Entries supplied —

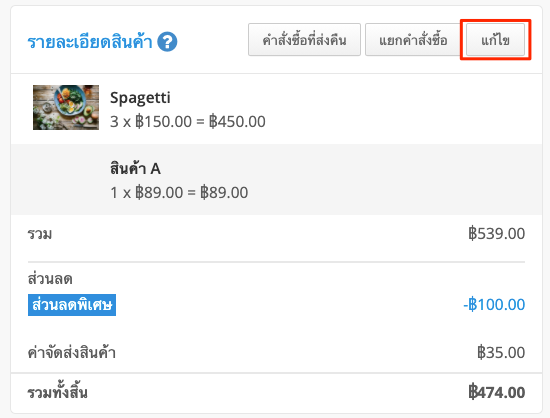This screenshot has width=550, height=418.
Task: Select the 1 x ฿89.00 price line
Action: [179, 193]
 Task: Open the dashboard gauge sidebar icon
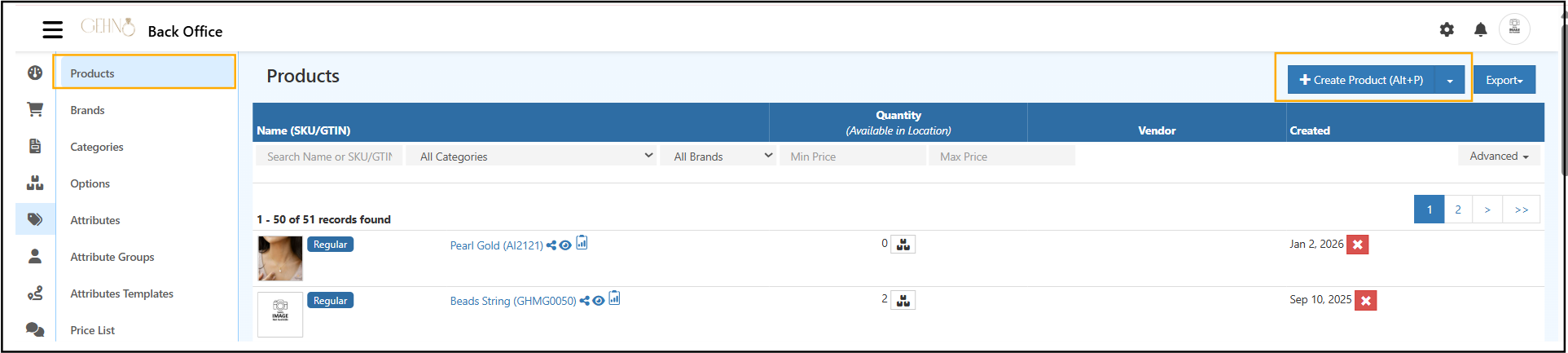click(x=35, y=73)
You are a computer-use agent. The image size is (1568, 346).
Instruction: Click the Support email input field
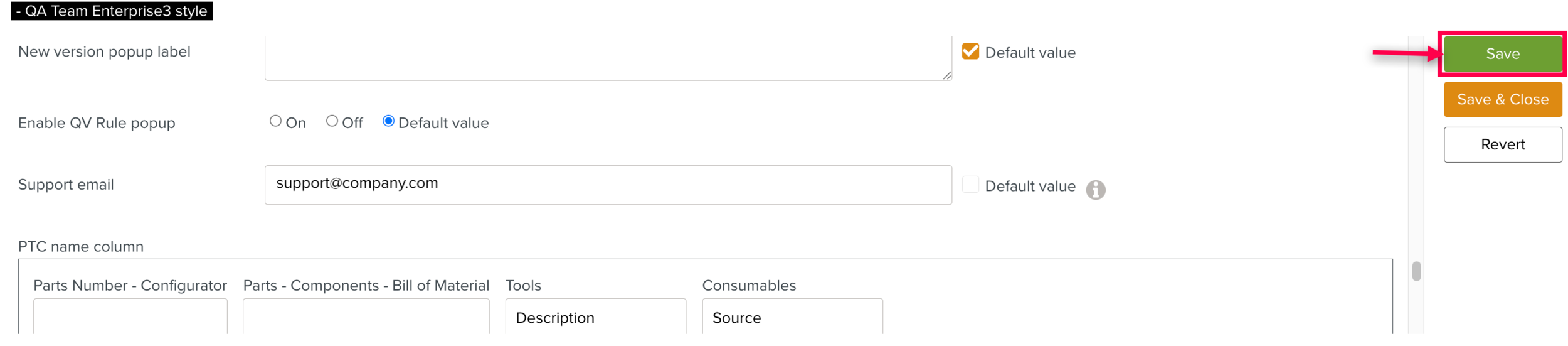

Work required — Word for word, give again the lines from the line holding "Task: Open the dashboard gauge sidebar icon" through the last line of the material, both included; pictures are not part of the copy.

Output for this task —
 Task: Open the dashboard gauge sidebar icon
click(x=35, y=73)
You are a computer-use agent. The image size is (1568, 346).
Instruction: Click the Support email input field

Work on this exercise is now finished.